PROCEDURE GETCHAR( (* FROM *)      VAR INPUTFILE : TEXT;
                   (* UPDATING *)  VAR NEXTCHAR  : CHARINFO;
                   (* RETURNING *) VAR CURRCHAR  : CHARINFO );

For some reason I cannot compile it with online Free Pascal - apart form some unclear issue with the IN operator, the contemporary language does not support the intrinsic function GET (other Pascal compilers available online use Free Pascal as well, failing in similar ways).
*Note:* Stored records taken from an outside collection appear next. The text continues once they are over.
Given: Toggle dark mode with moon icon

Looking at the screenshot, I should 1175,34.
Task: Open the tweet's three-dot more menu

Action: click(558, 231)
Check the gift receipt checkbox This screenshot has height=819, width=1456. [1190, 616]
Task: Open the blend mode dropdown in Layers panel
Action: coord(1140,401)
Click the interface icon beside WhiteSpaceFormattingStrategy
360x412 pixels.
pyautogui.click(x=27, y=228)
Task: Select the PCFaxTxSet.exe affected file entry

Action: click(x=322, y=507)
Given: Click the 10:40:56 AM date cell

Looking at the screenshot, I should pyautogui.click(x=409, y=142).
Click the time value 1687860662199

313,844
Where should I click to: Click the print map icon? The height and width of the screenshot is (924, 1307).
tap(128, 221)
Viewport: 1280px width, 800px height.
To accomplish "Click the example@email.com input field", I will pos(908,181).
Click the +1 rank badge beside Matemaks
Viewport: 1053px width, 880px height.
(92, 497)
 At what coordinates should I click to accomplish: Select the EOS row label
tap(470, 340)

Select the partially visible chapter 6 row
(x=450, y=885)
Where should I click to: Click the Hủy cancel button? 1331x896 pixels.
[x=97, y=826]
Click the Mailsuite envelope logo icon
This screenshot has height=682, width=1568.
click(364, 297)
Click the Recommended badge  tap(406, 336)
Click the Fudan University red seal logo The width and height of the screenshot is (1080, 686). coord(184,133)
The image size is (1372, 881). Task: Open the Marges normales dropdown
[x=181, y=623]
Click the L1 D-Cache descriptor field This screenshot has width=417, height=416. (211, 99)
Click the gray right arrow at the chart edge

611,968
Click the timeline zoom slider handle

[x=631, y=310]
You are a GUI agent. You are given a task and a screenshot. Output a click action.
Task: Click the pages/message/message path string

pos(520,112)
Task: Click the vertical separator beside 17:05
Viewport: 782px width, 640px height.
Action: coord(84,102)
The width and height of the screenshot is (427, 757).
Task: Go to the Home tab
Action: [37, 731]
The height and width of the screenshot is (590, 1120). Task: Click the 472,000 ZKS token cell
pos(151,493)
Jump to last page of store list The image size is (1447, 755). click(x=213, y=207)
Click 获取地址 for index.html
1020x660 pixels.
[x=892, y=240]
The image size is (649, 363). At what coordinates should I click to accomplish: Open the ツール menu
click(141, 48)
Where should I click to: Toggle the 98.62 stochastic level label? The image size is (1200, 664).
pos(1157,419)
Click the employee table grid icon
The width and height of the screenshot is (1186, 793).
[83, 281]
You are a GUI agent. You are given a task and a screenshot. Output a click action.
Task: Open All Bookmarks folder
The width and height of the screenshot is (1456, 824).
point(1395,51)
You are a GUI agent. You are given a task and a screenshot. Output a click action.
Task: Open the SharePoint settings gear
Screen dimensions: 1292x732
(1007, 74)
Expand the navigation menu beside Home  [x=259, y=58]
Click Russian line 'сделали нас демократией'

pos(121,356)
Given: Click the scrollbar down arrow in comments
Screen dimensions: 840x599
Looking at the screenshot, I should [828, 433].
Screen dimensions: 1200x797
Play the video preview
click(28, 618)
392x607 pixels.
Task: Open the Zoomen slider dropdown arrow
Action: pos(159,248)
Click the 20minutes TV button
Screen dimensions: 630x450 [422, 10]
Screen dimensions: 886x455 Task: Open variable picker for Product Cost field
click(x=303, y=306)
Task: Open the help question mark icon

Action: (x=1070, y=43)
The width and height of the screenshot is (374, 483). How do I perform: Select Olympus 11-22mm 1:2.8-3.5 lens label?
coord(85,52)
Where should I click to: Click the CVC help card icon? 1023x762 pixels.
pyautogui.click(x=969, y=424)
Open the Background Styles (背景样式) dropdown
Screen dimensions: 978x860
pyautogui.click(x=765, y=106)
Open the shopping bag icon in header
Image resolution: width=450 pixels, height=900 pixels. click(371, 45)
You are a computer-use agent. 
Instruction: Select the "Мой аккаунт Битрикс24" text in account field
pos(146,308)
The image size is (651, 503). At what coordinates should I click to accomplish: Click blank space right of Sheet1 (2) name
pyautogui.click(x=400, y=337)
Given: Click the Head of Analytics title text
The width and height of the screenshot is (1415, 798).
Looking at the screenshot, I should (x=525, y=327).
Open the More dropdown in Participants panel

With a few modifications, however, that pretty-printer compiles and works on the BESM-6 emulator, but the results are unsatisfactory, e.g. it sometimes inserts spaces between periods in array declarations, seemingly haphazardly:

type alfa = packed array [1..6] of char;x=array[1..2] of integer;
alfa2 = packed array [1..12] of char;
alfa22 = packed array [1..2] of alfa2;

becomes

TYPE ALFA = PACKED ARRAY [ 1 . . 6 ]  OF  CHAR ;
     X = ARRAY[1..2] OF INTEGER;
     ALFA2 = PACKED ARRAY [ 1 . . 12 ]  OF  CHAR ;
     ALFA22  = PACKED  ARRAY [  1 .  . 2  ]  OF   ALFA2 ;

Is there the source code of a better legacy Pascal pretty-printer?

Rationale:

I've decompiled the BESM-6 Pascal pretty-printer which performs some syntax checking and parses a few pseudo-comments, including one which is not understood by the BESM-6 Pascal compiler proper: specifically, Jx where x is a character which is taken literally to be the (optional) meta-character for the language keywords from now on.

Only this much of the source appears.